> **Exercise instructions**: Each line from the one containing "The image size is (1456, 819)." through the last line of the records is to be repeated exactly, with all pictures left out.

> **Exercise material**:
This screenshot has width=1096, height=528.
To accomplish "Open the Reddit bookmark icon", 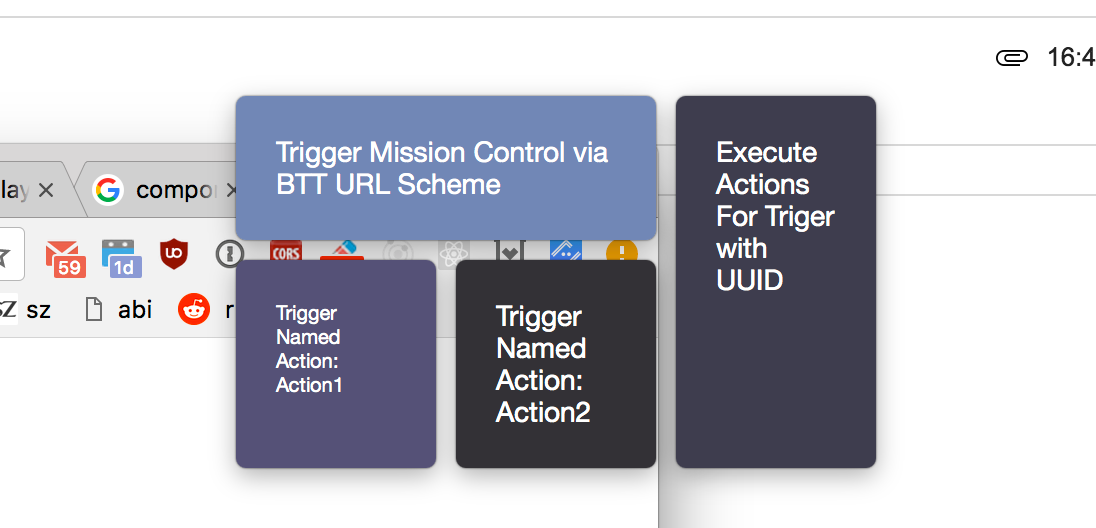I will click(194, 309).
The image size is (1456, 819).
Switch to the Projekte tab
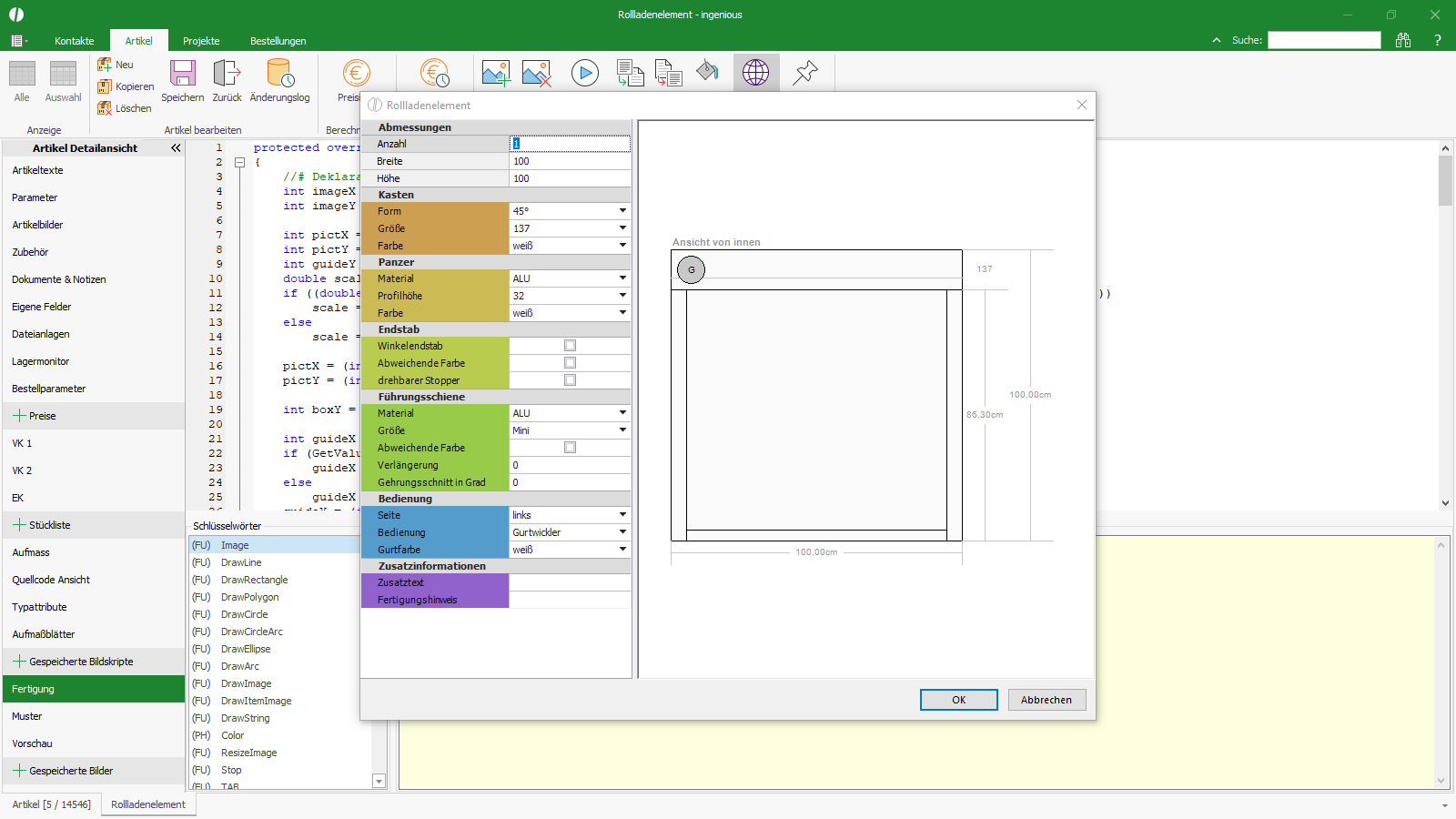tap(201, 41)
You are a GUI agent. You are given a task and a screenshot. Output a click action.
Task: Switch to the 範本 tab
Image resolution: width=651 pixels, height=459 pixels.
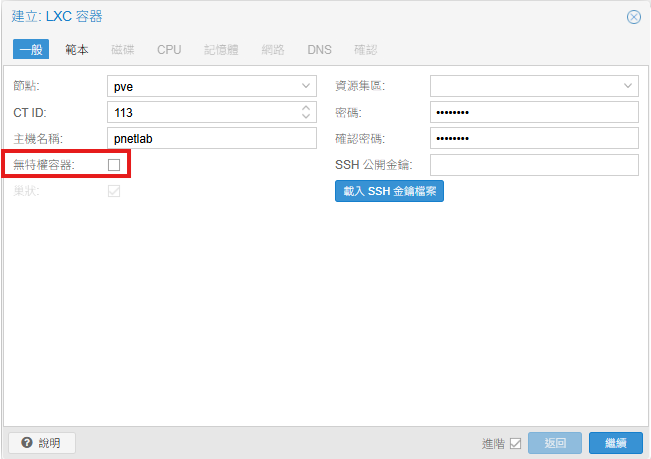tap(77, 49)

> **Response**:
The image size is (1456, 819).
Switch to the Projekte tab
tap(201, 41)
You are a GUI agent. You are given a task and a screenshot. Output a click action.
Task: Switch to the 範本 tab
Image resolution: width=651 pixels, height=459 pixels.
tap(77, 49)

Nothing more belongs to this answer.